End of Chapter Question Pointers

Chapter 8 – The History of Terrorism

Bernhard Blumenau and Tim Wilson

  1. Is there an end to terrorism, or is it here to stay?
  2. Given the wide variety of phenomena that tend to be understood as ‘terrorism’, it is a good idea to make clear what you understand by the term: and to defend that interpretation.

    It is worth reflecting on past periods when (anti-state) terrorism seemed to be declining such as the 1990s (see discussion in Chapter 2): they might tell us something about the future of terrorism. Rapoport’s work suggests that each wave of terrorism dies away more or less of its own accord as generations age. But he is much less clear why each wave is followed automatically by another one.

  3. Do social scientists and historians need one another to properly research terrorism?
  4. This is a question that invites you to think deeply about what insights historians can offer that are unique. What does ‘properly research’ terrorism mean in your opinion? That is worth spelling out.

    Given that there is relatively little collaborative research done by social scientists and historians together, they do not seem to think they need one another. Are they wrong?

  5. How can the knowledge of the joint histories of terror and terrorism help with dealing with such phenomena today?
  6. It is challenging to consider state and anti-state violence together because they often take very different forms. Often (though not always) modern states tend to be far more powerful than their challengers. 

    Usually, political leaders and civil servants are busy people. They have no time to read up on history. But such amnesia risks repeating the same mistakes over and over again. Long-running anti-state terrorist campaigns often have small beginnings. So, it’s worth asking: how do they get going? Under what circumstances does state repression simply make more terrorists?

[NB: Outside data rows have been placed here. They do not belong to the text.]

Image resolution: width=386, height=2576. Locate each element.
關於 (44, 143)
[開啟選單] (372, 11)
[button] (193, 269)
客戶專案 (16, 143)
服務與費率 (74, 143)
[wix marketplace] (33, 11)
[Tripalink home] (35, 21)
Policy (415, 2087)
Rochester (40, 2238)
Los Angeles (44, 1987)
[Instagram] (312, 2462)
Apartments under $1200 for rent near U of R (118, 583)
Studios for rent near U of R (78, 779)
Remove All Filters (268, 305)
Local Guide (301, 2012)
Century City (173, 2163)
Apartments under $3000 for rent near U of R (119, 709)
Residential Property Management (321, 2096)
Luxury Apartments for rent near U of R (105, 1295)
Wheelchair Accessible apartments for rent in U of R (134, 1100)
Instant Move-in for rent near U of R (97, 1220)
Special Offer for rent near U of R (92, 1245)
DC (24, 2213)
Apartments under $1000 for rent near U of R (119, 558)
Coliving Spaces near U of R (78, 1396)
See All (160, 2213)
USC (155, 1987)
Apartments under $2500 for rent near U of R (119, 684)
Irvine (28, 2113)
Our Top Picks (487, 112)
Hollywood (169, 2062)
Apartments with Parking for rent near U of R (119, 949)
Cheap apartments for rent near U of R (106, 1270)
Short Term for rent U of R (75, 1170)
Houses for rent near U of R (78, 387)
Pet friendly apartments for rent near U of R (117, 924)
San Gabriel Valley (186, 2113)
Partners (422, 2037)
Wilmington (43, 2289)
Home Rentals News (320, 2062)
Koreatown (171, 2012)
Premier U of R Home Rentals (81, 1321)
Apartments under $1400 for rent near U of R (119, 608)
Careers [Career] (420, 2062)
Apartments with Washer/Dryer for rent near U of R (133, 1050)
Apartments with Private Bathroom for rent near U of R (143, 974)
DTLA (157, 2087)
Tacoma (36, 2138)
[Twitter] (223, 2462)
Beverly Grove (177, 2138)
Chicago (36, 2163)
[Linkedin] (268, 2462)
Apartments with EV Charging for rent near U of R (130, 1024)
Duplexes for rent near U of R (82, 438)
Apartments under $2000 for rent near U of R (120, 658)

  7. Why have forms of terrorism changed so radically over time?
  8. An obvious part of the answer must be changing technology. But it is worth thinking about technology and its impacts broadly. It is not just weaponry and communications that evolve, but cultural values as well. Technology changes society.

    Changing ideas also matter. The ideologies that terrorist groups believe in help structure targeting (at least to some degree). As older militant ideologies fade (and new ones arise), we should therefore expect terrorist tactics to change as well.

    Regardless of ideology, it is hard to miss the significance of imitation. Some terrorist tactics emerge and spread very quickly across very different groups – dynamite bombings in the 1880s; aircraft hijackings in the 1960s; vehicle-ramming attacks after 2015. Terrorism is about getting attention. Terrorist groups need to vary their tactics to keep winning media attention. 

  9. What alternatives to Rapoport’s model could you think of to categorize the history of terrorism?
  10. As the names of his waves suggest, at heart Rapoport’s model privileges ideology as the prime driver of change. What might a model that privileged technology as the driver of change look like? What would be the key turning points?

    Rapoport discusses what he calls ‘rebel terrorism’ only. A more comprehensive history of terrorism arguably also needs to find room to analyse the power of the modern state. If one tried to write a history of right-wing terrorism, how would it modify Rapoport’s model? Does it make sense to start in the late 19th century as Rapoport does? Why not go much further back?